_Dataset records_
>>>>

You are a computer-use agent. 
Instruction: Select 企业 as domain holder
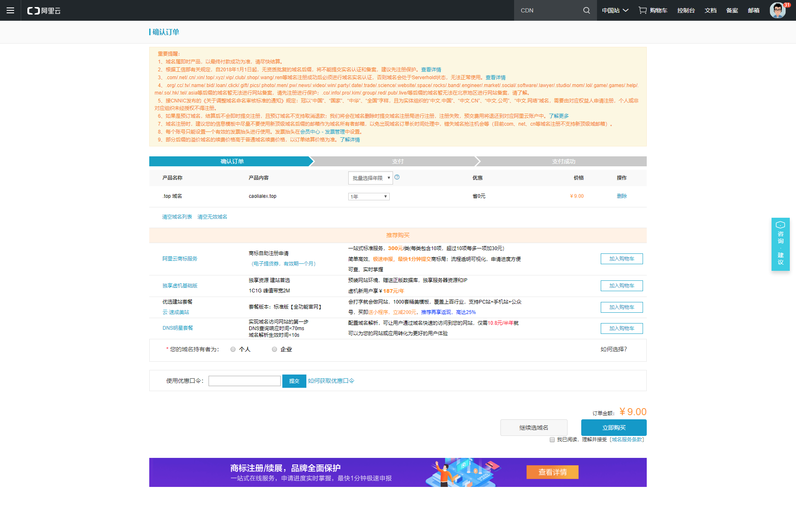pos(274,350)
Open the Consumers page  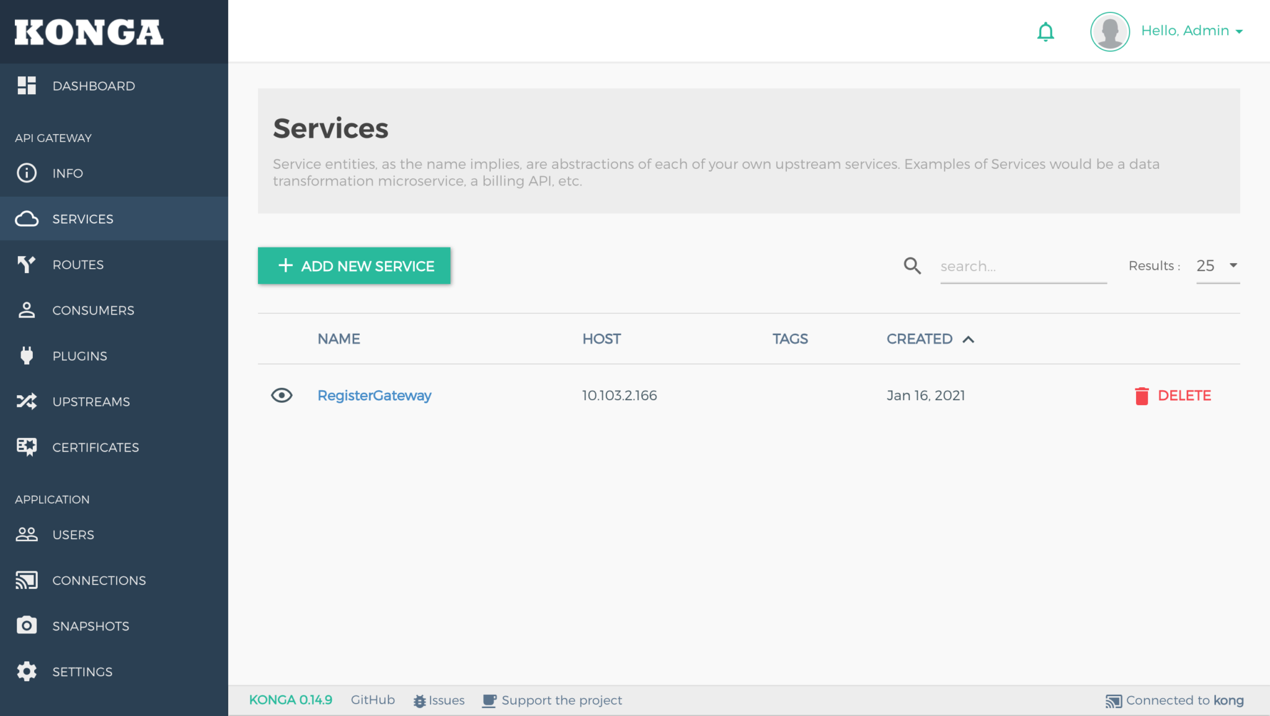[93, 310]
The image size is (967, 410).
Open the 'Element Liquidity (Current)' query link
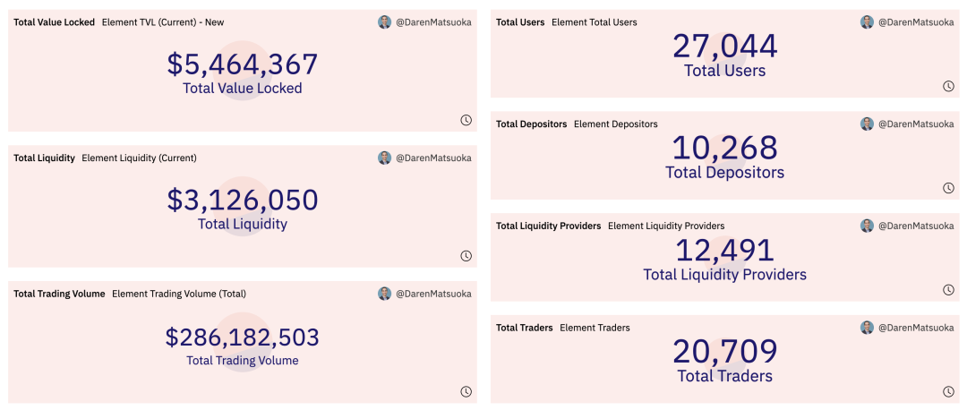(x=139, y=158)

<<<<
>>>>

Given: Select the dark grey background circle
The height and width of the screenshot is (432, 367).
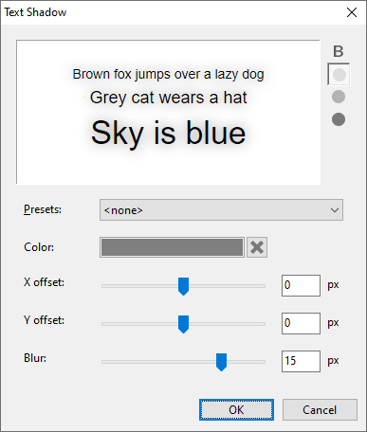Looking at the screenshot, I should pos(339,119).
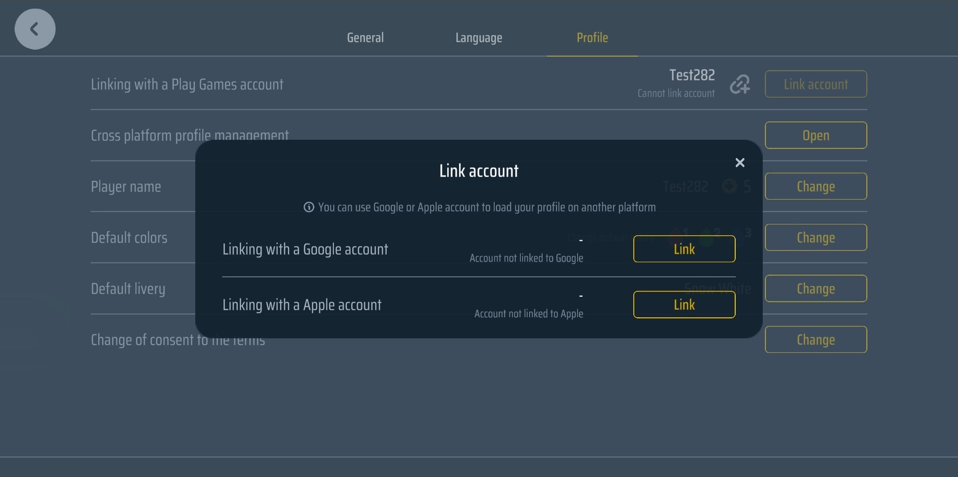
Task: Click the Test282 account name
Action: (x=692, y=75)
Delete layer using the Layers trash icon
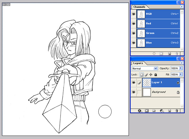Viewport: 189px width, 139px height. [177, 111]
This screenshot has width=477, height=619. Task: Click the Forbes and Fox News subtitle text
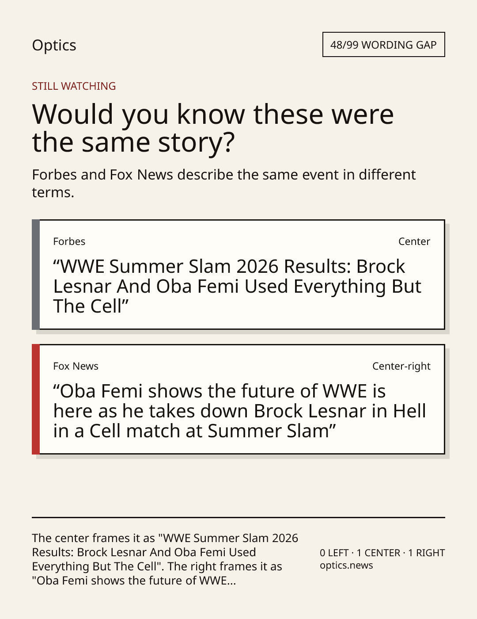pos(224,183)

<<<<

_Written exercise_
Extract the data verbatim, starting with the line that contains "Delete layer using the Layers trash icon" and continuing through the line that contains "pos(224,183)", both included. Omit the pictures from the answer.

_Output of the task_
Delete layer using the Layers trash icon
Viewport: 189px width, 139px height. [177, 111]
This screenshot has width=477, height=619. Task: Click the Forbes and Fox News subtitle text
pos(224,183)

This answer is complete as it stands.